Amerikan Psikoloji Birliği (APA) tarafından 2010’da yapılan bir araştırmaya göre yetişkinlerin %20’si kronik biçimde erteliyor. Bu demek değil ki, %80 her işi zamanında yapıyor. Calgary Üniversitesi’nden Piers Steel’e göre %95’imiz bir şeyleri erteliyor. Ertelemek, tembellikten fazlasıdır çünkü aslında bir seçim yaparak ertelersiniz. Yani yapmanız gerekeni yapmaz, başka bir şeyi yapmayı seçersiniz.
Daha önce iradenin sınırlı bir kaynak olduğuna dair bir araştırma okumuştum.

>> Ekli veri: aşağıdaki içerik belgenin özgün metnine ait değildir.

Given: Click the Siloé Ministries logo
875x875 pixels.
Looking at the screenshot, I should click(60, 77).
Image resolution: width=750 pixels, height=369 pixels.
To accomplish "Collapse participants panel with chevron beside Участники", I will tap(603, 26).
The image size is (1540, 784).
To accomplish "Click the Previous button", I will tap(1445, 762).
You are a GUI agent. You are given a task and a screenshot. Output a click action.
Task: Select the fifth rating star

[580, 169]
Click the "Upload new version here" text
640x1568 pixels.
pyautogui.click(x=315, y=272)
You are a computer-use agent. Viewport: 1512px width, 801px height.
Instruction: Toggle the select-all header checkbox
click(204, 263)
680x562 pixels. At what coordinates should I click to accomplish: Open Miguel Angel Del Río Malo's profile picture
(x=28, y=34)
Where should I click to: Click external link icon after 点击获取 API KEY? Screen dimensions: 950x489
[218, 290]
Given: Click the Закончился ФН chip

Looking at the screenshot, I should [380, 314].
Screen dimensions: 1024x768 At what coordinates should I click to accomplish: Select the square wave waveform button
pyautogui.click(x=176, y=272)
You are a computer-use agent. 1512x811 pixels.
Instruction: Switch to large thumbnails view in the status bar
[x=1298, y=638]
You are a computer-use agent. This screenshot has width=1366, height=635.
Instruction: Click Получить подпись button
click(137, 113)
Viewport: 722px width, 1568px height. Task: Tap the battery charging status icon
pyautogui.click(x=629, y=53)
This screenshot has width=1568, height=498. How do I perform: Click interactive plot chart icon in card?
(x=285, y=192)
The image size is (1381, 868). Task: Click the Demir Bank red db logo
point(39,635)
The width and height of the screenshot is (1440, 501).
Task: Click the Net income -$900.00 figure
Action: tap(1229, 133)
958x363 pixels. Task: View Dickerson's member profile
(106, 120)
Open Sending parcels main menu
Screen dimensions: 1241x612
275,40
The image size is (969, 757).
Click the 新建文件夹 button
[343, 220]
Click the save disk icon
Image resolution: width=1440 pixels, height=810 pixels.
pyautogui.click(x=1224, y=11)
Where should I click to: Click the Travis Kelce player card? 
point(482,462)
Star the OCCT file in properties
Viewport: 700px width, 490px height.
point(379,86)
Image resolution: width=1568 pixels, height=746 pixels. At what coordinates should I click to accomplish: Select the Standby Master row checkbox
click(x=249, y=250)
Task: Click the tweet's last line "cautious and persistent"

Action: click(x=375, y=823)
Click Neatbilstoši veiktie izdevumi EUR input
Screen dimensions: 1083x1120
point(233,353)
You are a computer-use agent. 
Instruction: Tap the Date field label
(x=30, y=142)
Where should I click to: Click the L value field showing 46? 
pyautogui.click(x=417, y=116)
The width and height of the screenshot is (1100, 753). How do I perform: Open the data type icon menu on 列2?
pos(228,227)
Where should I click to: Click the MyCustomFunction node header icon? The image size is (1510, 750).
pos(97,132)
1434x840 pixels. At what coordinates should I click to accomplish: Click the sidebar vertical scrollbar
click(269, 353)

Örneğin, 10 birim iradem varsa ve irade birim listem şöyle olsaydı bir seçim yapmam gerekecekti:
Sağlıklı beslenme: 4 birim
Spor: 2 birim
Kitap okuma: 1 birim
Arkadaşlarıma vakit ayırma: 2 birim
Aileme vakit ayırma: 2 birim
Su içme: 1 birim
Online kişisel gelişim eğitimlerine devam etme: 3 birim
Meditasyon: 1 birim
Tamamen iş dışındaki irade giderlerimi listeledim ve cebimde 10 TL varken 16 TL’lik bir alışveriş listesiyle markete gitmiş gibi hissediyorum. Muhtemelen en kolay olanları veya en keyifli olanları seçerek her gün toplamda en fazla 10 birim edecek bir seçim yapacağım. Ertelememek bu yüzden zordur. İnsan, kendinin en büyük düşmanıdır.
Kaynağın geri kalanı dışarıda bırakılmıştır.